An All-Around Yoga Exercise: A 12-Step Salute to the Sun

An All-Around Yoga Exercise: A 12-Step Salute to the Sun

The 12-step salute to the sun is a good all-around yoga move. When you wake up in the morning, do it once or twice to help loosen up your body and wake it up. Nighttime repetitions will help you rest, and people who can’t sleep often find that six to twelve rounds help them fall asleep.
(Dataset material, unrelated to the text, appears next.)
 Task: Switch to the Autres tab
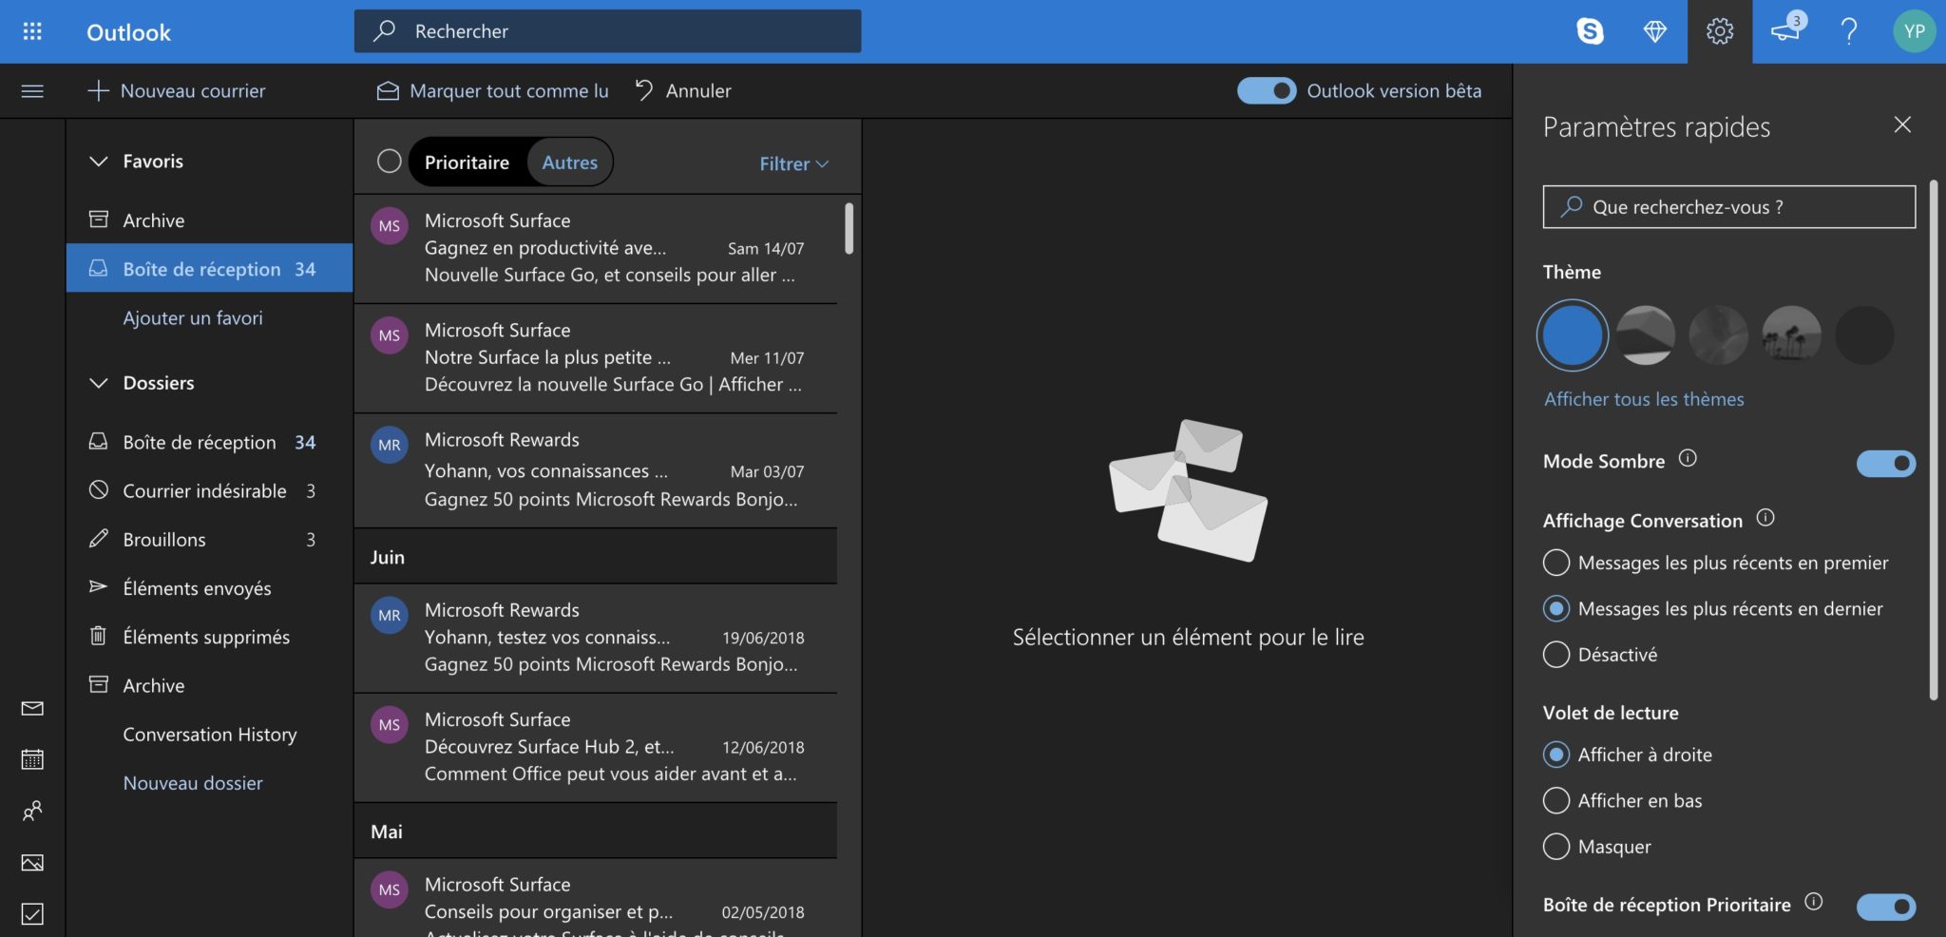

  1. Stand with your feet a little bit apart, your hands together, and your thumbs on your chest.
  2. Take a big breath in as you slowly raise your hands above your head. Bend back as far as you can while tightening your buttocks. Hold for three seconds.
  3. Exhale slowly and bend forward, keeping your knees straight, until your fingers touch the floor outside your feet. (If you can’t touch the floor, get as close as you can.) Move your head closer to your knees.
  4. Take a slow breath in, bend your knees, and put your fingers on the floor outside your feet if they aren’t there already. Slide your right foot back as far as it will go. Your right knee should be about an inch off the floor. This is a lunge pose. Now, lift your back and look as high as you can.
  5. Before you exhale again, slide your left foot back until it is next to your right foot. Then, with your weight on your palms and toes, straighten both legs so that your body makes a flat plane. Make sure to pull your stomach in.
  6. Exhale slowly, bend both knees to the floor, bend forward with your hips in the air, and lower your chest and face to the floor.
  7. Now, take a slow breath in and look up while bending your head back and then lifting it, then your upper chest, then your lower chest. From the navel down, your lower body should be on the floor, and your arms should be slightly bent. Keep your grip for three to five seconds.
  8. Slowly let out your breath and lift your hips until your feet and hands are flat on the floor and your arms and legs are straight in a V shape.
  9. Take a slow breath in and move your right foot forward, as in 4. Your foot should be flat on the floor between your fingers. The left leg should be almost straight behind you, with the knee just off the floor. Raise your head, look up, and curve your back.
  10. Let your breath out slowly and move your left foot forward so it is next to your right foot. Straighten your legs and stand up, trying to keep your fingers on the floor, and try to touch your head to your knees, as in position 3.
  11. Take a slow breath in, lift your arms up, and stretch back like you did in position 2. Make sure to pull your bottom in. Hold for three seconds.
  12. Let your breath out slowly as you drop your arms to your sides. Relax. Do the same thing again.